Gestatten Sie mir bitte aber noch einen Blick auf das dieser Änderung zugrunde liegende geänderte Aufenthaltsgesetz des Bundes. Hier wird deutlich, dass es sich eigentlich nicht um eine Erweiterung der Rechte von Flüchtlingen, sondern um Einschränkungen handelt. In § 23 Abs. 2 hieß es dort ursprünglich:

„Bei besonders gelagerten politischen Interessen der Bundesrepublik Deutschland kann die Anordnung vorsehen, dass den betroffenen Personen eine Niederlassungserlaubnis erteilt wird.“

Diese Regelung wurde nun um den Aufenthaltstitel „Aufenthaltserlaubnis“ ergänzt.

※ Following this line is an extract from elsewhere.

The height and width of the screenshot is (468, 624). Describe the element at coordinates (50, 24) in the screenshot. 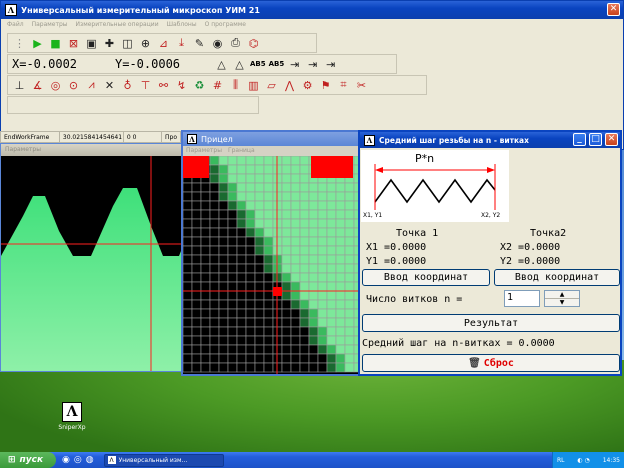

I see `menu-parameters: Параметры` at that location.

Was aber unterscheidet eigentlich Aufenthaltserlaubnis und Niederlassungserlaubnis? - Die Aufenthaltserlaubnis ist immer zeitlich befristet, kann mit Auflagen versehen werden. Diese Praxis, Aufenthaltserlaubnisse immer nur kurzzeitig zu verlängern, führt zu den in diesem Hause schon oft kritisierten Dauerduldungen, die es Ausländern nicht ermöglichen, wirkliche Lebensperspektiven zu entwickeln und sich nachhaltig in das gesellschaftliche Leben zu integrieren.

Eine Niederlassungserlaubnis hingegen ist ein unbefristeter Aufenthaltstitel, der räumlich und zeitlich unbeschränkt ist. Er ist zwar in der Regel an Bedingungen geknüpft; von denen kann bei Flüchtlingen aber nach § 5 Abs. 3 abgesehen werden.

Die Einführung des Aufenthaltstitels „Aufenthaltserlaubnis“ in § 23 Abs. 2 stellt somit aus Sicht der Fraktion DIE LINKE keine wirkliche Verbesserung dar; sie war eine weitere Einschränkung des von der rot-grünen Bundesregierung erlassenen Zuwanderungsgesetzes. Es kann aus unserer Sicht nicht sein, dass ein Hilfeanspruch durch Gewährung von Aufenthaltserlaubnissen für einzelne Personen oder - besser - Flüchtlingsgruppen eingeschränkt wird. Alle Flüchtlinge müssen aus Sicht der Linken nach wie vor den Anspruch auf Niederlassungserlaubnis haben.